– Книга? – взял книгу Флеминг, – просто книга?
– Это коробка с негативами, – ответил Кузьмин-Караваев, – там весь архив диверсионной школы. Я надеюсь, что мои сын и жена уже далеко от Парижа и поэтому могу быть спокоен.
– Вы понимаете, что Вы сыграли в «ва-банк» и не можете возвращаться в Париж? – посмотрел на него Флеминг.
– Понимаю, – кивнул Кузьмин-Караваев, – Вы можете предложить окошко для побега? – рассмеялся он.
– Да, – ответил Флеминг, – вам знаком барон Виктор фон Готт?
– Барон Виктор фон Готт? – удивился Кузьмин-Караваев, – полковник ещё жив? Ему должно быть семьдесят пять лет, не меньше!
– Ну, – улыбнулся Флеминг, – я конечно не уверен, что ему столько лет. Разве что он хорошо для них сохранился. Но капитан третьего ранга Виктор фон Готт, вполне молодой для семидесятипяти лет, просил Вам передать, что яхта «Сандауэр» и капитан Чарльз Лайтоллер уже ждут Вас, напротив Мон-Сен-Мишель.
Он помолчал.
– А я в Швейцарию, – улыбнулся он, – думаю, русские оценят ваш подарок…
Флеминг молча попрощался и вышел.
Кузьмин-Караваев открыл бутылку, налил себе в кружку вина и усмехнулся.
– Вот теперь мне всё понятно, – проговорил сам себе он…
Глава 2
РОССИЯ; ХАРЬКОВ; ФЕВРАЛЬ 1912 ГОДА
– Это же Мария Карловна! Это же графиня Квитка! А где же Семён Григорьевич? – раздался тихий шёпот по залу Дворянского Собрания, когда медленной походкой, в сопровождении своего камердинера вошла немолодая, но стройная и высокая черноволосая дама.

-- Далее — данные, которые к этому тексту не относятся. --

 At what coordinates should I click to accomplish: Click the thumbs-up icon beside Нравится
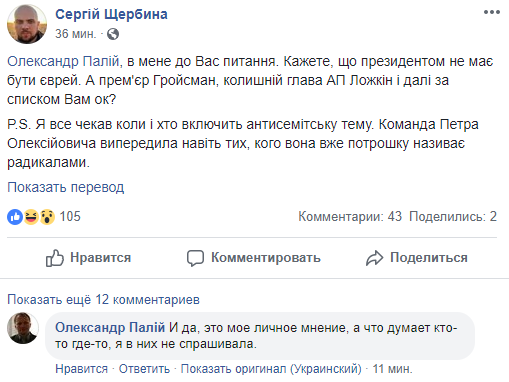pyautogui.click(x=54, y=258)
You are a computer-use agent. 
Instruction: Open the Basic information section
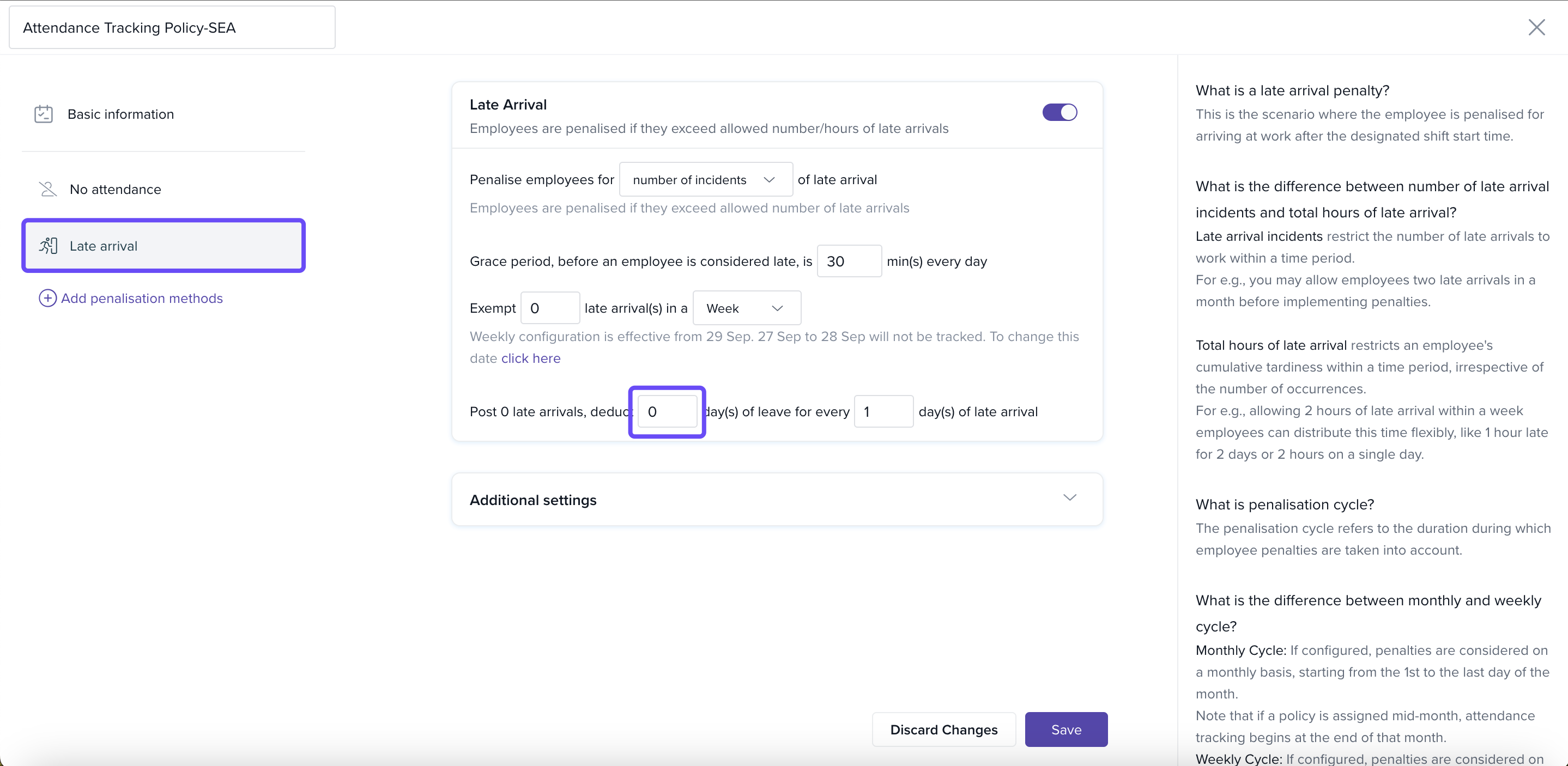(x=120, y=114)
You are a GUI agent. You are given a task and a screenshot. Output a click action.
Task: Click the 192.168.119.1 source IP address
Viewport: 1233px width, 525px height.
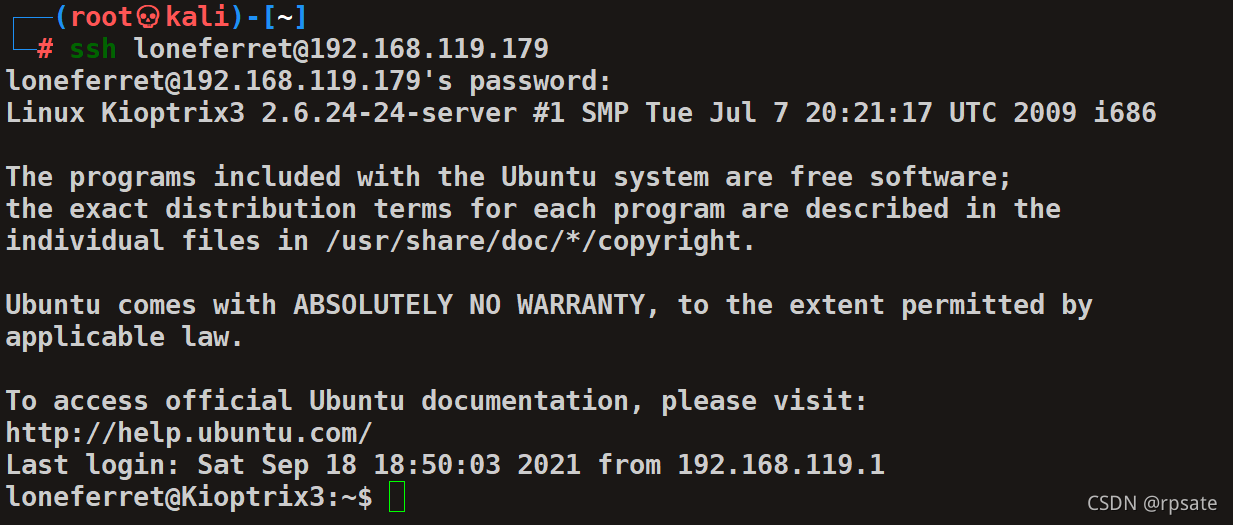[781, 465]
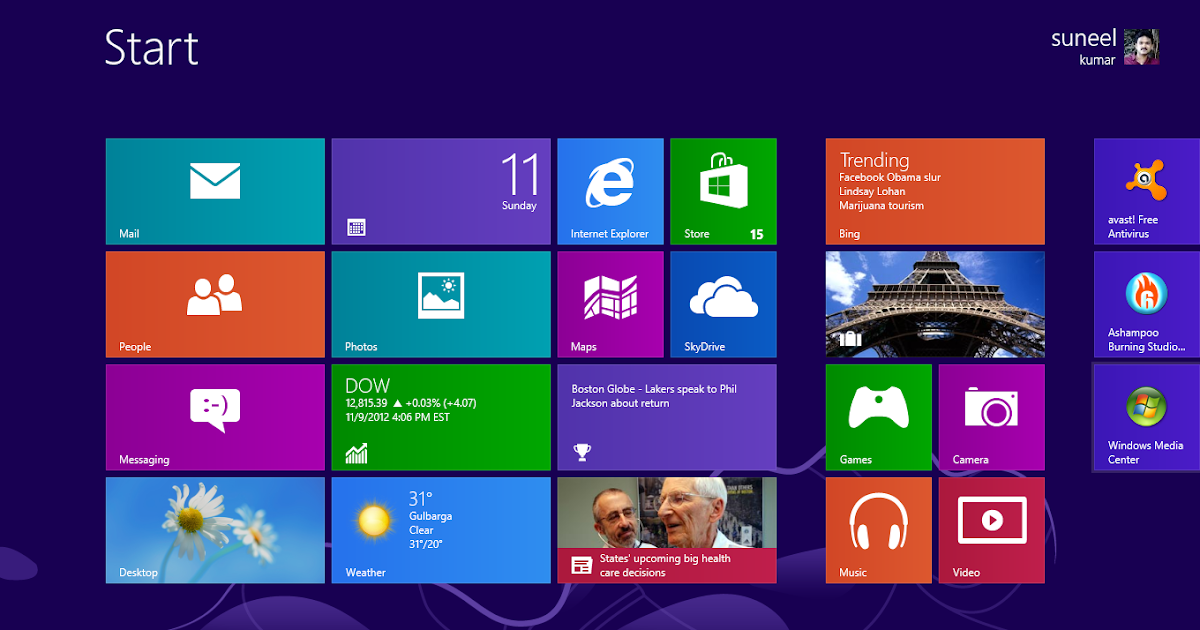Launch Internet Explorer

(610, 190)
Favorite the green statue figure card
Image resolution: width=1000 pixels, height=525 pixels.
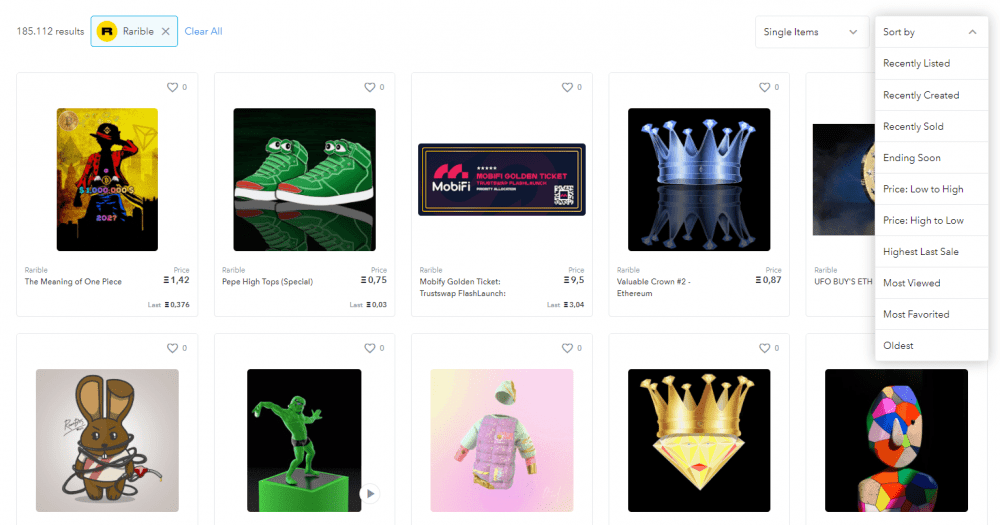click(x=370, y=348)
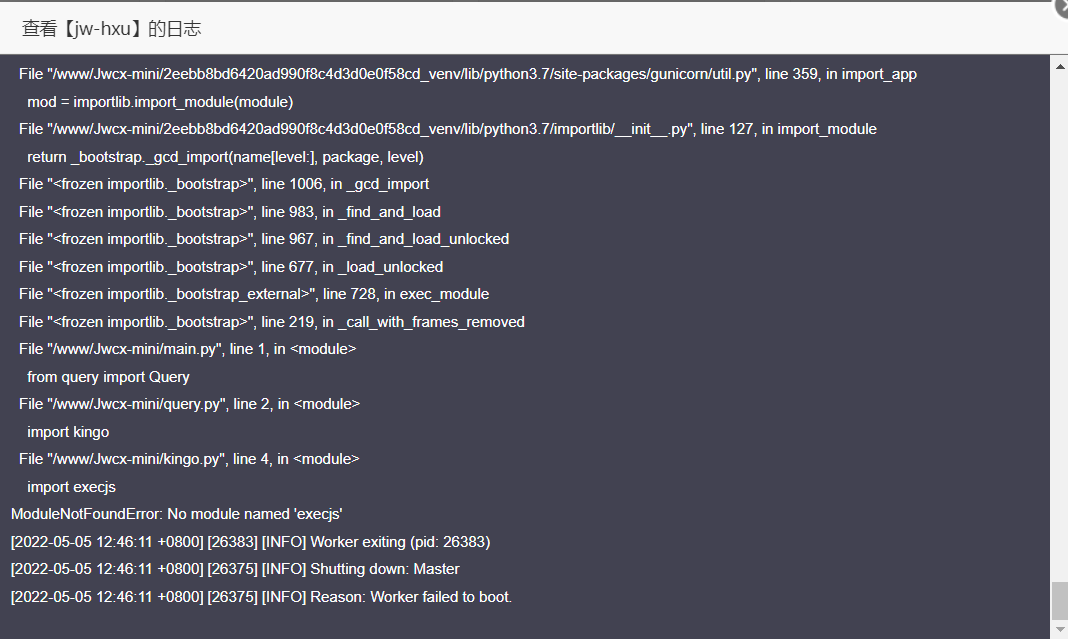
Task: Click the 'mod = importlib.import_module(module)' line
Action: pos(160,102)
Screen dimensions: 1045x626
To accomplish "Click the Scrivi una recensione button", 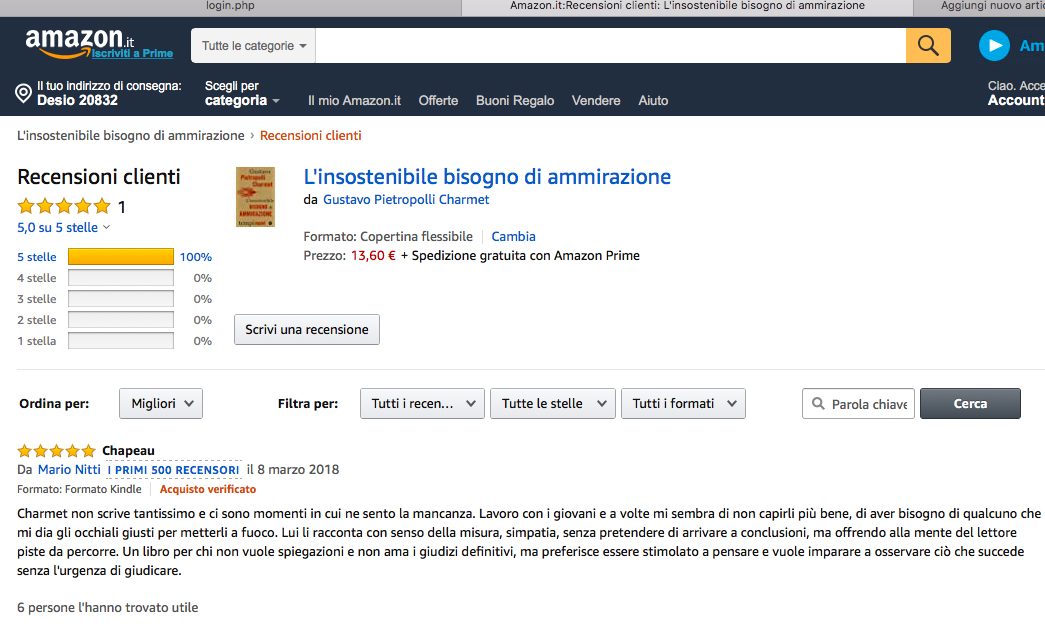I will pos(307,329).
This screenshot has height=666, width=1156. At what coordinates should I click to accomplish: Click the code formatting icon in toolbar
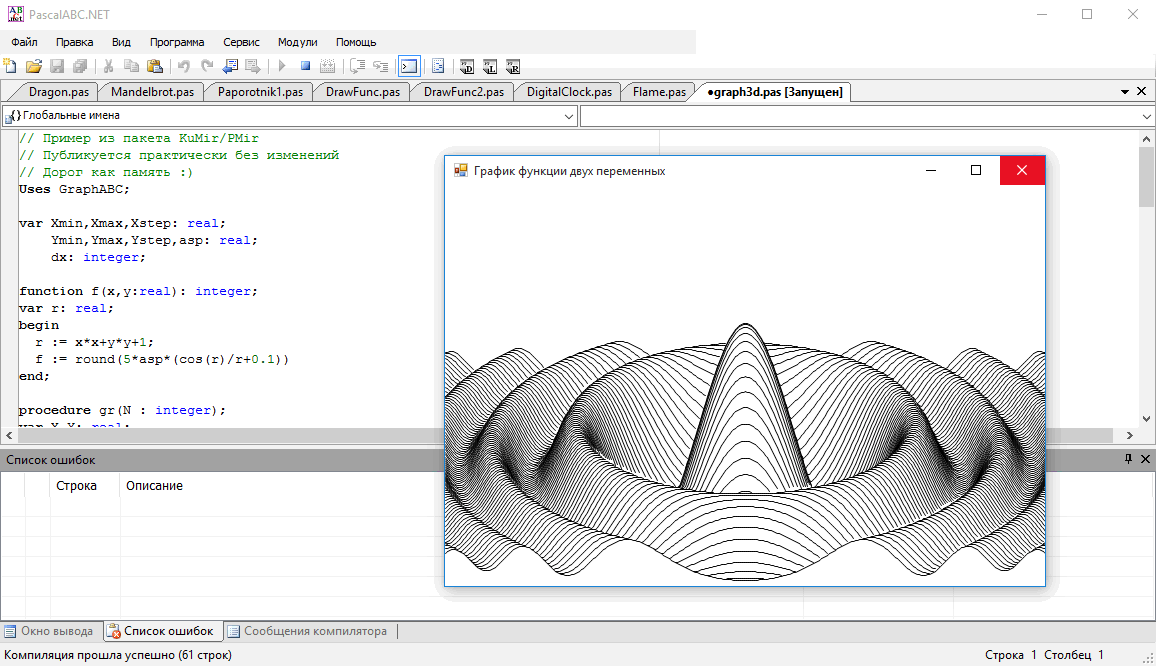tap(437, 66)
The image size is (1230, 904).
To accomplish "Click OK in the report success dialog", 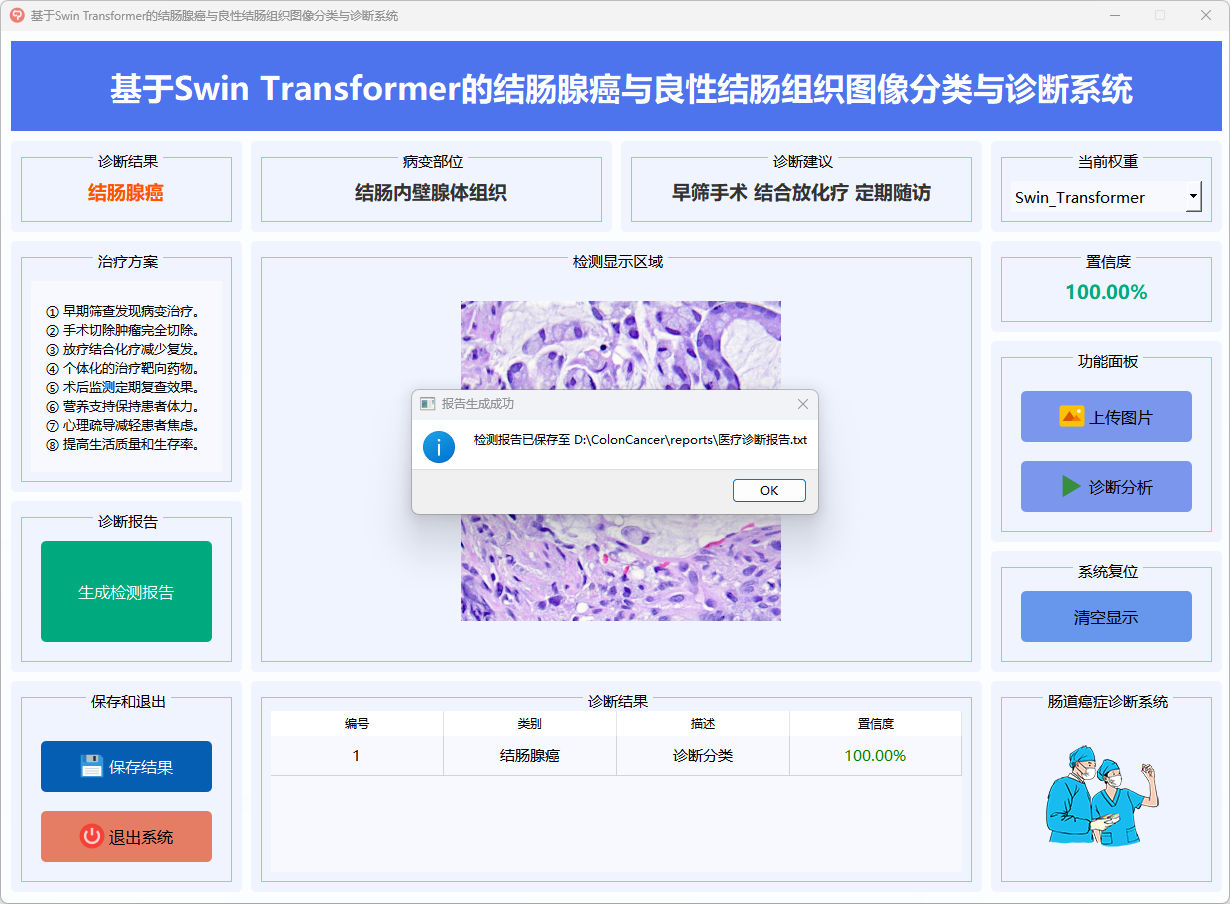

На вид ей можно было дать немногим более сорока лет. Графиня Квитка не привыкла к всеобщему вниманию и не любила оказываться в ситуациях, когда её персона была словно певичка на сцене перед зрителями. От назойливых поклонников она старалась уходить как можно быстрее и как можно дальше держаться от них, если таковые оказывались рядом.
Даже сейчас она шла так, словно бы зал был абсолютно пуст, стараясь не обращать внимания на тех кто шептался и поедал её глазами.
– Куда это её супруг запропастился? – услыхала она позади себя чей-то шёпот и хотела было обернуться чтобы ответить, но сдержалась.
– Здравствуйте, господа, – вежливо поздоровалась она и присела в широкое кресло, которое уже более сотни лет занимал предводитель губернского дворянства, – Семён Григорьевич просили всем кланяться и передают, что пребывают в полном здравии не взирая на свой преклонный возраст. А так же сообщают, что находятся нынче в Борках. Там они готовятся к приезду Государя Императора. Стараются, чтобы и часовня и станция были готовы вовремя, к празднованию Трёхсотлетия Августейшего Дома.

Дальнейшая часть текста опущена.